In the hydrolysis of chloroform, a hydroxide ion (\r\t\t\t\t\t\t\t\t\t\t\t\t\t\t\t\t\t\t\t\t\t\t\t\t\t\t\t\t\t\t\t\t\t\t\t\t\t\t\t\t\t\t\t\t\t\t\t\t\t\t\t\t\t\t\t\t\t\t\t\t\t\t\t\t\t\t\t\t\t\t\t\t\t\t\t\t\t\t\t\t\t\t\t\t\t\t\t\t\t\t\t\t\t\t\t\t\t\t\t\t\t\t\t\t\t\t\t\t\t\t\t\t\t\t\t\t\t\t\t\t\t\t\t\t\t\t\t\t\t\t\t\t\t\t\t\t\t\r\t\(OH^-\)) from NaOH attacks the chloroform molecule, kicking off the chlorides and attaching itself to the carbon atom. This leads to the creation of intermediate compounds before reaching the final product. Understanding this mechanism enhances comprehension of how organic compounds can be modified to achieve desired products, and also furthers insight into the reactivity and functional behavior of organic molecules.

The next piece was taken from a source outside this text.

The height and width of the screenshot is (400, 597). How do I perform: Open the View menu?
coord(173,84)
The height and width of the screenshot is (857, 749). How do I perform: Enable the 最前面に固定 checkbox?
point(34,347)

Sodium Methanoate Formation

The final piece of our puzzle involves sodium methanoate (\r\t\t\t\t\t\t\t\t\t\t\t\t\t\t\t\t\t\t\t\t\t\t\t\t\t\t\t\t\t\t\t\t\t\t\t\t\t\t\t\t\t\t\t\t\t\t\t\t\t\t\t\t\t\t\t\t\t\t\t\t\t\t\t\t\t\t\t\t\t\t\t\t\t\t\t\t\t\t\t\t\t\t\t\t\t\t\t\t\t\t\t\t\t\t\t\t\t\t\t\t\t\t\t\t\t\t\t\t\t\t\t\t\t\t\t\t\t\t\t\t\t\t\t\t\t\r\t\(HCOONa\)). During our chloroform hydrolysis reaction, an intermediate compound, dichloromethanol, is formed first. This is not the end, though. Dichloromethanol further reacts with NaOH, eventually resulting in the production of sodium methanoate—a sodium salt of formic acid.

The series of steps driving this transformation is an illustration of how organic compounds can evolve through reactions with simple reagents like NaOH. The formation of sodium methanoate itself holds substantial importance, as this compound is used in various industrial applications, such as in the production of formic acid and as a preservative. Understanding the formation of this product is quintessential for students of organic chemistry.